Welcome Guest, Not a member yet? Register   Sign In
xss_clean adds semicolon to anything with an &
#11

[eluser]Skippy[/eluser]
I do. Smile I'm seeing the same problem. There doesn't seem to be any improvement in 1.6.3. I've activated global XSS filtering in my config, the idea being to have all _POST data automatically secured all the time. But I'm having the same issue: stuff like "A&B" gets transformed into "A&B;", basically there's an extra semicolon added. And another case: "A&B C" becomes "A&B;C" (...so not only it appended a semicolon, it also ate up the space before C).

I'm surprised this issue hasn't surfaced before, since it's xss_clean() that does it. Don't people enter stuff like this into forms?

BTW, I'm not seeing the issue with this forum, so if it's built on CI I'd appreciate telling me what you did right to fix it. Smile

PS: Ah, there it is. Not happening anymore using Input.php from SVN. Any idea about how safe it would be to use that file with CI 1.6.2?
#12

[eluser]Skippy[/eluser]
Still no go, I'm afraid. I've upgraded to 1.6.3 and Input.php from SVN. A&B comes out fine now, but I'm still seeing this:

Code:
sales&marketing;,

Notice the stubborn extra semicolon (I end the string with g and comma, I get a semicolon shoved between them). Smile

Should I post a bug about this?
#13

[eluser]reconstrukt[/eluser]
I'm afraid so.

The scenarios outlined in my original post were essentially key value pairs delimited by ampersands (i.e. in URLs, etc.) Upgrading to 1.6.3 solved these issues, however, I too have seen the "semicolon insertion" issue on simple text entry as you like you mention above.

The semicolon is inserted because of the regular expression that xss_clean() uses. But the underlying problem is part of a larger design flaw - xss_clean looks for what it *thinks* to be mis-typed ASCII entities, and tries to automagically correct them for you. If/when it finds such a "typo", it inserts a semicolon. I'm not sure why this auto-correction is done, but I'm sure there's a reason - the CI guys wouldn't bake that in for nothing.

Maybe a better solution is to enumerate the ASCII characters to be converted via get_html_translation_table(), and using more precise regex's based on this explicit list. ?

In any case, your "sales&marketing;" should be left untouched (as there's no ASCII entity called "&marketing;"). So yes, this is definitely a bug...
#14

[eluser]reconstrukt[/eluser]
Note that this isn't fixed on the boards...

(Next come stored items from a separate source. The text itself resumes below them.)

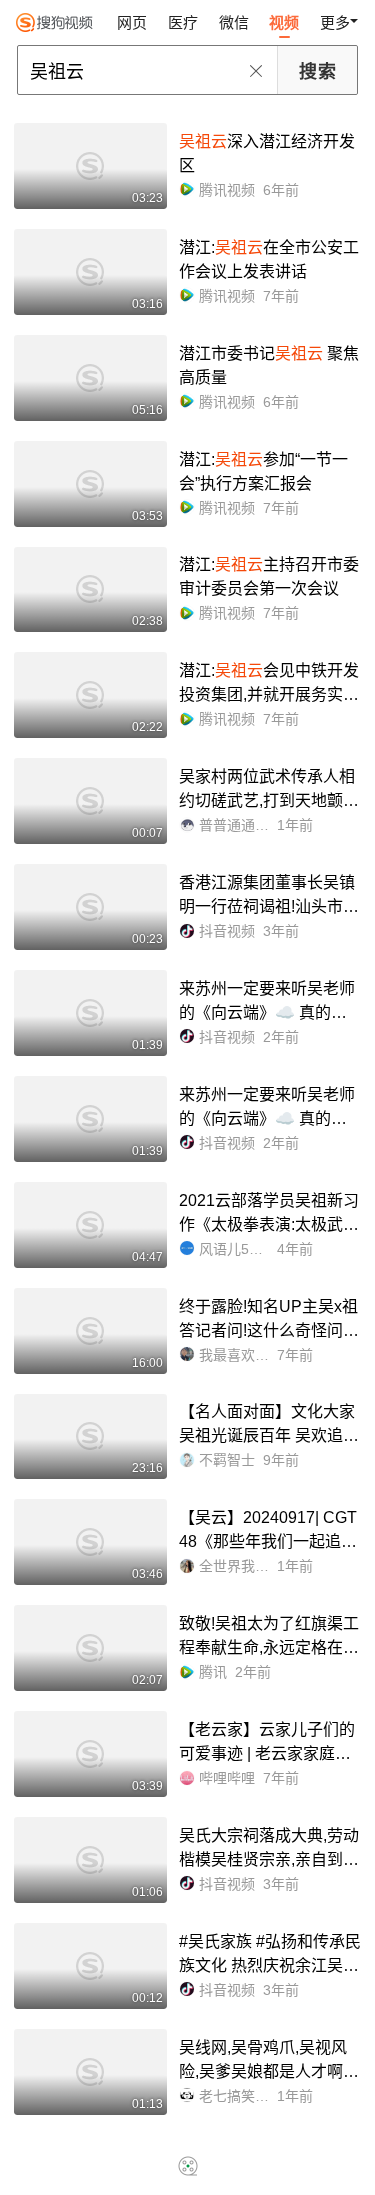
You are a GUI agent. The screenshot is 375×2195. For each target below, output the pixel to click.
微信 (234, 22)
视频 (284, 22)
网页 (132, 22)
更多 (335, 22)
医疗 (183, 22)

See above in the last paragraph, a semicolon was inserted into the first instance of "sales&marketing;"

(there, it did it again)

Looks like we can get this to happen if we type some pattern like:

[alphanumeric][ampersand][alphanumeric]

OK, let's try it. Any semicolons you may see below have been inserted by these boards, and were not typed by me.

1. sales&marketing;2. something&1something;3. a&b&c
4. 1&2&3
5. something& spacesomethingelse& anotherspacesomethingelse&
6. one1&two2;&three;&

...ok, clicking submit...
#15

[eluser]reconstrukt[/eluser]
Results:

A semicolon was inserted on tests 1, 2, 6.

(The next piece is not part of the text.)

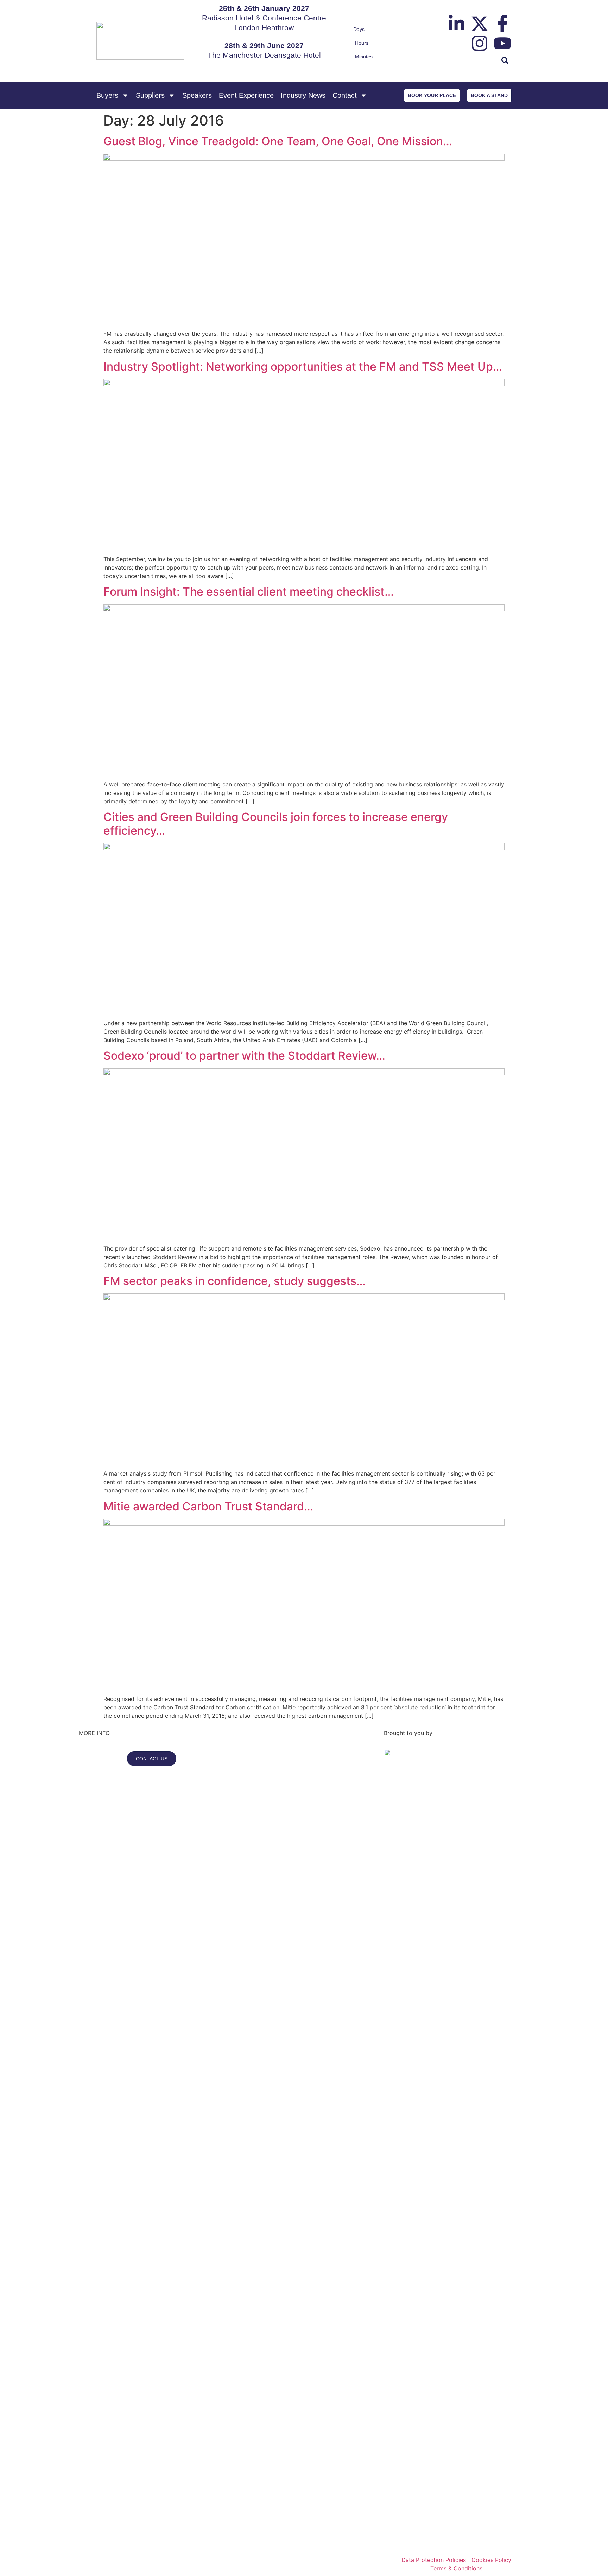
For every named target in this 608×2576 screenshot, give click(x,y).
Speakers (197, 95)
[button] (504, 60)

3, 4, 5 were left untouched.

Also note: the line break was gobbled up after #1 and #2. So, another bug - when a semicolon is inserted, any trailing newline characters are also replaced.
#16

[eluser]Skippy[/eluser]
Not just newline, also space and possibly other types of whitespace.

Doesn't completing supposedly incomplete HTML entities go a bit beyond the call of duty, so to speak?

Speaking of which, why is a good old htmlentities() not enough to prevent XSS? XSS could be (simply) defined as remote-supplied JavaScript executed when it should not be. I would think that any browser that manages to somehow execute JavaScript in a piece of text that passed through htmlentities(), output on a document with Content-Type "text/html", to be seriously flawed. Are there such browsers? Is that why just htmlentities() is not enough?
#17

[eluser]Pascal Kriete[/eluser]
If you plan on allowing absolutely no tags, htmlentities will do the trick [EDIT: .. in most cases].

Believe it or not, almost all browsers out there today are "seriously flawed". They make a lot of assumptions to render sloppy code.
So once you start allowing some tags (or modify to create tags - i.e. bbcode), you run into the lax browser rendering engines. Under the right conditions, browsers will accept entities without semicolons. Also, many accept the javascript directive in places where javascript simply does not belong.

A positive security policy is always the best approach (specify what is allowed). Always strip as much as you can and validate where possible. That means that a url field should be checked to contain a url. (! and if someone tells you it doesn't, for god's sake fix it !)

The xss_clean function primarily uses a very strict negative security policy (recognize script elements and other attack vectors and remove them). In some cases, there is a little bit of whitelisting, such as validating image and anchor tags. Since browser rendering is so weak and unstandardized, and blacklisting is such a tough thing to do, the only way for any of this to work effectively is to be very broad. That does create some false positive we just have to live with.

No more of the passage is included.